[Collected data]
□ □ □
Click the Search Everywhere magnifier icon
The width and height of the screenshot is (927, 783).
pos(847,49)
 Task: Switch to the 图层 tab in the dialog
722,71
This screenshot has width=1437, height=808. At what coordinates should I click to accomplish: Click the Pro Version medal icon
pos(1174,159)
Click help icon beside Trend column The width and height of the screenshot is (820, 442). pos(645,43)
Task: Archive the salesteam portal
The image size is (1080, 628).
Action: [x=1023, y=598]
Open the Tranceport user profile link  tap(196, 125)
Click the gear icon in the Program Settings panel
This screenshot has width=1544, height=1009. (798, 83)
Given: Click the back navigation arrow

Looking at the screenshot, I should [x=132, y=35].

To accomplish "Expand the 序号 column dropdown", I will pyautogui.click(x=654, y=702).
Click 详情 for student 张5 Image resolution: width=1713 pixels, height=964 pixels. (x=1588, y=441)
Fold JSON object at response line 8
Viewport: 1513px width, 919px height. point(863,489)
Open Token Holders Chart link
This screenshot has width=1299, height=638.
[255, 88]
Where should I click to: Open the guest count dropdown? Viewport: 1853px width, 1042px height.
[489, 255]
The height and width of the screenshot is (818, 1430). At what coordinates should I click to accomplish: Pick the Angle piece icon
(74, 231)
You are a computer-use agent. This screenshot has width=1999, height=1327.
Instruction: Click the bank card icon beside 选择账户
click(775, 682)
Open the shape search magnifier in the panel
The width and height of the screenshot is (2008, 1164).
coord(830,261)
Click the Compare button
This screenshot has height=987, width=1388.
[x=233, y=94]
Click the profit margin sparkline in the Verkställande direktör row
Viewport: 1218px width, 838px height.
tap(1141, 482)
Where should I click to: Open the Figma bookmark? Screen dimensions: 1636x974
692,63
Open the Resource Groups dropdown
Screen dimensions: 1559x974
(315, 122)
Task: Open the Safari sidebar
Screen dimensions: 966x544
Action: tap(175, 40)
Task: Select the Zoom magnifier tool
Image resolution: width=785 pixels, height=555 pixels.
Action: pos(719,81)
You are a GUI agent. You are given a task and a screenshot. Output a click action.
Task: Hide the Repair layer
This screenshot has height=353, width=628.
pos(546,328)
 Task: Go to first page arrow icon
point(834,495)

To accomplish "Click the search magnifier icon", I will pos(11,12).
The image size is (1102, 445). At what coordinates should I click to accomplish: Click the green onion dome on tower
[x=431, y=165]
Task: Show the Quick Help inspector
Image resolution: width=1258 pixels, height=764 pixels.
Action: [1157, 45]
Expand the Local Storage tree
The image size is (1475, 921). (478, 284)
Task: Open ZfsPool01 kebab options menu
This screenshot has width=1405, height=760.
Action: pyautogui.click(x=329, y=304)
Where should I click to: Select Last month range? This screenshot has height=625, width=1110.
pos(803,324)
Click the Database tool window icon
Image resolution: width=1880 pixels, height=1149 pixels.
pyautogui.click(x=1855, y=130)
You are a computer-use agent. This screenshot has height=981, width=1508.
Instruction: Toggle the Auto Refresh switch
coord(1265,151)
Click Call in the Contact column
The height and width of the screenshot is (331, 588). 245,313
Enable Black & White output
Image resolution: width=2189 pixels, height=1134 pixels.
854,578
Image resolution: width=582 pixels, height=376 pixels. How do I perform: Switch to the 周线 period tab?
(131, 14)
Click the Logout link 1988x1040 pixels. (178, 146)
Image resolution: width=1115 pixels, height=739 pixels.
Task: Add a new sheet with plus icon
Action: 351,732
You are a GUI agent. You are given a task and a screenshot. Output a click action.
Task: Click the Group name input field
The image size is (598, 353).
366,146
□ □ □
Task description
In full and exactly as written, repeat the data.

Answer box
Click the Search Everywhere magnifier icon
The width and height of the screenshot is (927, 783).
pos(847,49)
 Task: Switch to the 图层 tab in the dialog
722,71
This screenshot has width=1437, height=808. At what coordinates should I click to accomplish: Click the Pro Version medal icon
pos(1174,159)
Click help icon beside Trend column The width and height of the screenshot is (820, 442). pos(645,43)
Task: Archive the salesteam portal
The image size is (1080, 628).
Action: [x=1023, y=598]
Open the Tranceport user profile link  tap(196, 125)
Click the gear icon in the Program Settings panel
This screenshot has width=1544, height=1009. (798, 83)
Given: Click the back navigation arrow

Looking at the screenshot, I should [x=132, y=35].

To accomplish "Expand the 序号 column dropdown", I will pyautogui.click(x=654, y=702).
Click 详情 for student 张5 Image resolution: width=1713 pixels, height=964 pixels. (x=1588, y=441)
Fold JSON object at response line 8
Viewport: 1513px width, 919px height. point(863,489)
Open Token Holders Chart link
This screenshot has width=1299, height=638.
[255, 88]
Where should I click to: Open the guest count dropdown? Viewport: 1853px width, 1042px height.
[489, 255]
The height and width of the screenshot is (818, 1430). At what coordinates should I click to accomplish: Pick the Angle piece icon
(74, 231)
You are a computer-use agent. This screenshot has width=1999, height=1327.
Instruction: Click the bank card icon beside 选择账户
click(775, 682)
Open the shape search magnifier in the panel
The width and height of the screenshot is (2008, 1164).
coord(830,261)
Click the Compare button
This screenshot has height=987, width=1388.
[x=233, y=94]
Click the profit margin sparkline in the Verkställande direktör row
Viewport: 1218px width, 838px height.
tap(1141, 482)
Where should I click to: Open the Figma bookmark? Screen dimensions: 1636x974
692,63
Open the Resource Groups dropdown
Screen dimensions: 1559x974
(315, 122)
Task: Open the Safari sidebar
Screen dimensions: 966x544
Action: tap(175, 40)
Task: Select the Zoom magnifier tool
Image resolution: width=785 pixels, height=555 pixels.
Action: pos(719,81)
You are a GUI agent. You are given a task and a screenshot. Output a click action.
Task: Hide the Repair layer
This screenshot has height=353, width=628.
pos(546,328)
 Task: Go to first page arrow icon
point(834,495)

To accomplish "Click the search magnifier icon", I will pos(11,12).
The image size is (1102, 445). At what coordinates should I click to accomplish: Click the green onion dome on tower
[x=431, y=165]
Task: Show the Quick Help inspector
Image resolution: width=1258 pixels, height=764 pixels.
Action: [1157, 45]
Expand the Local Storage tree
The image size is (1475, 921). (478, 284)
Task: Open ZfsPool01 kebab options menu
This screenshot has width=1405, height=760.
Action: pyautogui.click(x=329, y=304)
Where should I click to: Select Last month range? This screenshot has height=625, width=1110.
pos(803,324)
Click the Database tool window icon
Image resolution: width=1880 pixels, height=1149 pixels.
pyautogui.click(x=1855, y=130)
You are a computer-use agent. This screenshot has height=981, width=1508.
Instruction: Toggle the Auto Refresh switch
coord(1265,151)
Click Call in the Contact column
The height and width of the screenshot is (331, 588). 245,313
Enable Black & White output
Image resolution: width=2189 pixels, height=1134 pixels.
854,578
Image resolution: width=582 pixels, height=376 pixels. How do I perform: Switch to the 周线 period tab?
(131, 14)
Click the Logout link 1988x1040 pixels. (178, 146)
Image resolution: width=1115 pixels, height=739 pixels.
Task: Add a new sheet with plus icon
Action: 351,732
You are a GUI agent. You are given a task and a screenshot. Output a click action.
Task: Click the Group name input field
The image size is (598, 353).
366,146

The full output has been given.